Hygrobates trigonicus Koenike, 1895
status

 

Hygrobates trigonicus Koenike, 1895

Hygrobates trigonicus is a rhitrobiontic species, known from the Western Palaearctic ( Gerecke et al. 2016). Three specimens from Greece, successfully barcoded in our study, match the description of H. trigonicus . The final alignment for species delimitation using COI sequence data comprised sequences of five specimens morphologically assigned of Hygrobates trigonicus and one outgroup, Hygrobates longipapis to root the tree. The final alignment consisted of 664 nucleotide positions. The neighbour-joining (NJ) tree is presented in Fig. 6 View Figure 6 .

We obtained two haplogroups of H. trigonicus : a highly supported clade (HygT-I) containing three sequences from Greece, is placed as the sister clade of two specimens from North Germany (HygT-2); the distance (13.4±1.5% K2P) between these clades are of interspecific level.

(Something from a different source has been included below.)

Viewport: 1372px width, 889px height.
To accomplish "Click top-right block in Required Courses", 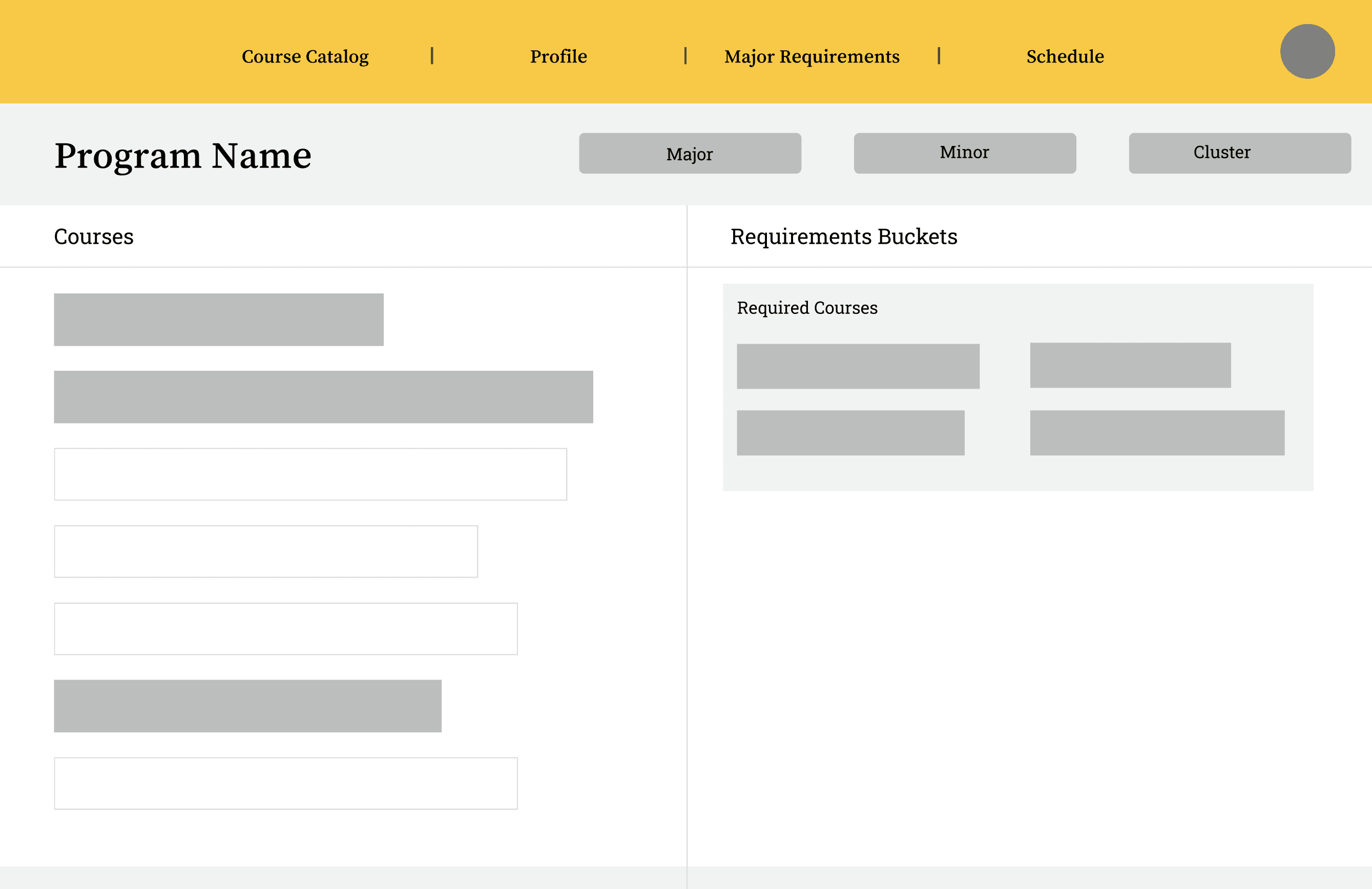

Hygrobates trigonicus was originally described by Koenike (1895) from the ditch “Schwarze Teich” (Engl. Black ditch) in Saxony. The sequences from Germany that form the HygT-II clade come from two lakes in North Germany ( Martin et al. 2010). As for the trigonicus population from running waters, one junior synonym, H. properus Láska, 1954 exists for this species. Hygrobates properus was described by Láska (1954) on the basis of a female from the Orava River and its tributaries in Slovakia, but it was later synonymized by Smit et al. (2015). To clarify the taxonomic status of the barcode lineages further specimens from Europe should be barcoded including specimens of the type locality of both taxa.